Aim of the task:
Go through the following data and transcribe exactly the stretch of lines from the one holding "This screenshot has height=840, width=1452." to the one holding "Given: Open the Realtime Database section", both included.

[Stored data entries]
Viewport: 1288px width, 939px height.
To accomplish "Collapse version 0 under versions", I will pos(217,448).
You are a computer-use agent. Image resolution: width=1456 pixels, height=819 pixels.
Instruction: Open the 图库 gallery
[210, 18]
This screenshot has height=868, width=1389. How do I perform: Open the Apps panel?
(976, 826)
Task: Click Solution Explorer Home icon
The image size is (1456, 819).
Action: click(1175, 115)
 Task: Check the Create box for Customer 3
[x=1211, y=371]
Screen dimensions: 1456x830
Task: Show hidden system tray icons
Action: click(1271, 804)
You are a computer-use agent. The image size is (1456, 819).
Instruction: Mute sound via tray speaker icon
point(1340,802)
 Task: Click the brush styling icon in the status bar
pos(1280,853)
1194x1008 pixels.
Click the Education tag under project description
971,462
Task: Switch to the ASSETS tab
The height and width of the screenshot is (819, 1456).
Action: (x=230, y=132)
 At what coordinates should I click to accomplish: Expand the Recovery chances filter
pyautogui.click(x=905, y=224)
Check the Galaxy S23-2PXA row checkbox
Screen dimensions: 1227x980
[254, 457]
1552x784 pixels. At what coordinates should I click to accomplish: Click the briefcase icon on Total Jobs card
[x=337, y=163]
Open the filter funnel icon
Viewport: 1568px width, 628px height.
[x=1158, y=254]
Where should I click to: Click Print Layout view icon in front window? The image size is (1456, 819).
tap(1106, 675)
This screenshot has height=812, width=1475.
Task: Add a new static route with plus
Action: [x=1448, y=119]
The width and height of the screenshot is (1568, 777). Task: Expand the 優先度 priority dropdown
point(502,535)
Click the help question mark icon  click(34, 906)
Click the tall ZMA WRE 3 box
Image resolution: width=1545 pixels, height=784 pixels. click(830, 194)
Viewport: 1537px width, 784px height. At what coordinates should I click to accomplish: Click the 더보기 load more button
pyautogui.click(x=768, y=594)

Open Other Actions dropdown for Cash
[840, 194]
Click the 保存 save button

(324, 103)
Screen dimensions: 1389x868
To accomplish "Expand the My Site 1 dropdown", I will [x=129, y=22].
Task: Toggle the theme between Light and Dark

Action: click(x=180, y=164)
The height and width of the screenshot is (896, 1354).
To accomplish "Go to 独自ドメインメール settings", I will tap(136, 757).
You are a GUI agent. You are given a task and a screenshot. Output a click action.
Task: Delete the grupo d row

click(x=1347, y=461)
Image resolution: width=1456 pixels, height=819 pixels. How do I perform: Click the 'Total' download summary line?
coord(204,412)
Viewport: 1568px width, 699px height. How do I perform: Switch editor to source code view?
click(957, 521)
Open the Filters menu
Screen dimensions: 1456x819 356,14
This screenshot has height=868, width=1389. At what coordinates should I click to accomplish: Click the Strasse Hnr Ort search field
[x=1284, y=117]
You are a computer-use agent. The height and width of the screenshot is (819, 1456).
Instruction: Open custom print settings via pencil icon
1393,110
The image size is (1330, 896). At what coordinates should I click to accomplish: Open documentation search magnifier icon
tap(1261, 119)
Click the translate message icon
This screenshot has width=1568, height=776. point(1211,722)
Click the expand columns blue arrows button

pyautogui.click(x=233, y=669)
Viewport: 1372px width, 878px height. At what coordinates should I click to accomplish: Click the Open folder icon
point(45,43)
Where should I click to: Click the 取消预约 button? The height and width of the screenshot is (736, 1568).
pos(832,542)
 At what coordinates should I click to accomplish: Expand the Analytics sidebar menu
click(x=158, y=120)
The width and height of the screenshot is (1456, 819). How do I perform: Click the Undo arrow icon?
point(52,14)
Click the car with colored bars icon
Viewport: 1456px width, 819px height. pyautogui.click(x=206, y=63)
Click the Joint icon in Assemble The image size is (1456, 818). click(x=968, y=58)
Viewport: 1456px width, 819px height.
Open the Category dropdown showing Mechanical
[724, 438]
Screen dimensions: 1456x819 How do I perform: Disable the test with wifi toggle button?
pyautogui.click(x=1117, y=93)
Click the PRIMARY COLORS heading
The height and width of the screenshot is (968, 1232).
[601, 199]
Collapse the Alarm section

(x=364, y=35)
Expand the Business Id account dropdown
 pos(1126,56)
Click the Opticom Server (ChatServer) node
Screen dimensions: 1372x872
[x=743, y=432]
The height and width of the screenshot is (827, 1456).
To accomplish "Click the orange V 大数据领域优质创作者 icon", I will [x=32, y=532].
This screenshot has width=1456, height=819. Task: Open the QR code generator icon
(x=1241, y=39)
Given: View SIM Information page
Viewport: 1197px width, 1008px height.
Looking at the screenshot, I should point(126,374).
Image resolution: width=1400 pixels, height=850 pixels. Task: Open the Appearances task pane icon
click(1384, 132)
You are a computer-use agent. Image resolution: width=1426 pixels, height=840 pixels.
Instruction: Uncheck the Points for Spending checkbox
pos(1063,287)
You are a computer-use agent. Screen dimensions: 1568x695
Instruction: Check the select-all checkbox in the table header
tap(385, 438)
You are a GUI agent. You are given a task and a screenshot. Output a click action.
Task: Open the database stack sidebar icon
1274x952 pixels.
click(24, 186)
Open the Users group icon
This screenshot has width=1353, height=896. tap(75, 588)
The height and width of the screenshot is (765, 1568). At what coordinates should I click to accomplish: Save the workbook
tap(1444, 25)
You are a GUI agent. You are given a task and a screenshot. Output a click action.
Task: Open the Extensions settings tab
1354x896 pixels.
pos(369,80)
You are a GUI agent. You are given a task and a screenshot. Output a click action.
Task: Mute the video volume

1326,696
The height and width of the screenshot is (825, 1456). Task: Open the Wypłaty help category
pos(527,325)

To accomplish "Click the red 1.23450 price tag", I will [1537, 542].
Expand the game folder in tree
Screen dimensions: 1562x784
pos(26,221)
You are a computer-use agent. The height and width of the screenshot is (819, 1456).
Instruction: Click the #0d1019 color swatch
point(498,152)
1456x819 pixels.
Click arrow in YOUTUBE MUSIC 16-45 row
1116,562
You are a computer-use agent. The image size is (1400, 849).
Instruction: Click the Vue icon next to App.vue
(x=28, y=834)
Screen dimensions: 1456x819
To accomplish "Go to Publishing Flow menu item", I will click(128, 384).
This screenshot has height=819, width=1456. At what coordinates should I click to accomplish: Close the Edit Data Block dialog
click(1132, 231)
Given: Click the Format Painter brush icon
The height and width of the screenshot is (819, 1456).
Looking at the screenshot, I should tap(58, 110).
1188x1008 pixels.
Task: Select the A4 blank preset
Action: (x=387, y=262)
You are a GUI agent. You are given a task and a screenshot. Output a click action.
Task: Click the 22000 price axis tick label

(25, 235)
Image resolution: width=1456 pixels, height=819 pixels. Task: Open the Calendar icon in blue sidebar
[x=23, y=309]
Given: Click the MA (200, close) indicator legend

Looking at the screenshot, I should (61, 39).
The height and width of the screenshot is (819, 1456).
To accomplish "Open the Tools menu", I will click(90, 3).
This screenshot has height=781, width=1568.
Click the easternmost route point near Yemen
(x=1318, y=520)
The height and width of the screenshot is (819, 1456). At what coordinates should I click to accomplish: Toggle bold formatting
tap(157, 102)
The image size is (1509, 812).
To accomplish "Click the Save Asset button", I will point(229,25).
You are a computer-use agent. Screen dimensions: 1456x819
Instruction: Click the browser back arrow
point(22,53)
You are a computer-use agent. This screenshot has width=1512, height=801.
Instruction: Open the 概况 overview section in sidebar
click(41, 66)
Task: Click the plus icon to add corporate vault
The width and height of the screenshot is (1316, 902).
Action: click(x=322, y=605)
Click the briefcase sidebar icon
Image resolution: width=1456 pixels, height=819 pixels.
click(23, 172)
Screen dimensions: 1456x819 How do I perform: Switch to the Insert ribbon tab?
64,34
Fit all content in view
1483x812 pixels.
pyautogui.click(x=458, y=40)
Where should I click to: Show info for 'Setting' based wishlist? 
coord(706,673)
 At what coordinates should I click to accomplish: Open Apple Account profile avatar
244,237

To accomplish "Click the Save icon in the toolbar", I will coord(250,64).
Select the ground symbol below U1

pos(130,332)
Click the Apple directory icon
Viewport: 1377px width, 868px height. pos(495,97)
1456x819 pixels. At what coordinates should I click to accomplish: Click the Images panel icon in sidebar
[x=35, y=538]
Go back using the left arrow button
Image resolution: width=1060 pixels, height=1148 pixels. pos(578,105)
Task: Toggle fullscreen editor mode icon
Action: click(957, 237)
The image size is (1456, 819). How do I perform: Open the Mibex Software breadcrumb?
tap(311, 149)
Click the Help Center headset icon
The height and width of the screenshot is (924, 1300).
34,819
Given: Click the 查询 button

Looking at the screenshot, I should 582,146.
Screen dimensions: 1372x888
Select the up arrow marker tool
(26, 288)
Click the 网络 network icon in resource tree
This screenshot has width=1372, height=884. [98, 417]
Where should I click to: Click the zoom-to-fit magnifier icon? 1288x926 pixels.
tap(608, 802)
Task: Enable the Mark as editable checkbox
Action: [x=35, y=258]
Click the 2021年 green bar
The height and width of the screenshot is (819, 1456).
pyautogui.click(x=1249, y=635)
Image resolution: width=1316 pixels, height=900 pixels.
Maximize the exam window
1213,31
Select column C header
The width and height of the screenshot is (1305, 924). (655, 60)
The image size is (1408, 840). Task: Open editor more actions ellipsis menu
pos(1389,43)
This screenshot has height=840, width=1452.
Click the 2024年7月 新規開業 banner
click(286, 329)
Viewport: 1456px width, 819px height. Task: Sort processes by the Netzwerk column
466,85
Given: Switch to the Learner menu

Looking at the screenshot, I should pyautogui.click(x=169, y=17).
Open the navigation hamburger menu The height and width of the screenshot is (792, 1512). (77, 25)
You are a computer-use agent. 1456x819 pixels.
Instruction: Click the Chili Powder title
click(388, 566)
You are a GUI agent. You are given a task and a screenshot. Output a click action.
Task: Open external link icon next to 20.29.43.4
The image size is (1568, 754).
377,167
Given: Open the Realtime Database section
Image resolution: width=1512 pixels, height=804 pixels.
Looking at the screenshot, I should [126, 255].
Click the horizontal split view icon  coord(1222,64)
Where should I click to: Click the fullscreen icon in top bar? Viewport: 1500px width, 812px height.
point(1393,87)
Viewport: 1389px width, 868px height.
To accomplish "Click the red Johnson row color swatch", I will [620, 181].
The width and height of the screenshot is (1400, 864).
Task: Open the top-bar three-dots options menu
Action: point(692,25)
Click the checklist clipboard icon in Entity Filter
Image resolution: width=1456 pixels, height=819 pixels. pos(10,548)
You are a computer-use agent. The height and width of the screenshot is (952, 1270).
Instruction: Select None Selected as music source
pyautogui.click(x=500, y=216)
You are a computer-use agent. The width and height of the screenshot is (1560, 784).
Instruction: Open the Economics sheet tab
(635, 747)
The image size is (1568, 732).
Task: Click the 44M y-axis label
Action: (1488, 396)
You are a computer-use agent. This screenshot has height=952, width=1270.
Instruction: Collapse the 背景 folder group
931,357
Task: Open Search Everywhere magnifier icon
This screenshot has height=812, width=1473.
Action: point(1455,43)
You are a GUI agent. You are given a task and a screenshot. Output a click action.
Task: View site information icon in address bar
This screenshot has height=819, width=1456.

Result for this task:
This screenshot has height=840, width=1452.
Click the 2024年7月 新規開業 banner
click(286, 329)
Viewport: 1456px width, 819px height. Task: Sort processes by the Netzwerk column
466,85
Given: Switch to the Learner menu

Looking at the screenshot, I should pyautogui.click(x=169, y=17).
Open the navigation hamburger menu The height and width of the screenshot is (792, 1512). (77, 25)
You are a computer-use agent. 1456x819 pixels.
Instruction: Click the Chili Powder title
click(388, 566)
You are a GUI agent. You are given a task and a screenshot. Output a click action.
Task: Open external link icon next to 20.29.43.4
The image size is (1568, 754).
377,167
Given: Open the Realtime Database section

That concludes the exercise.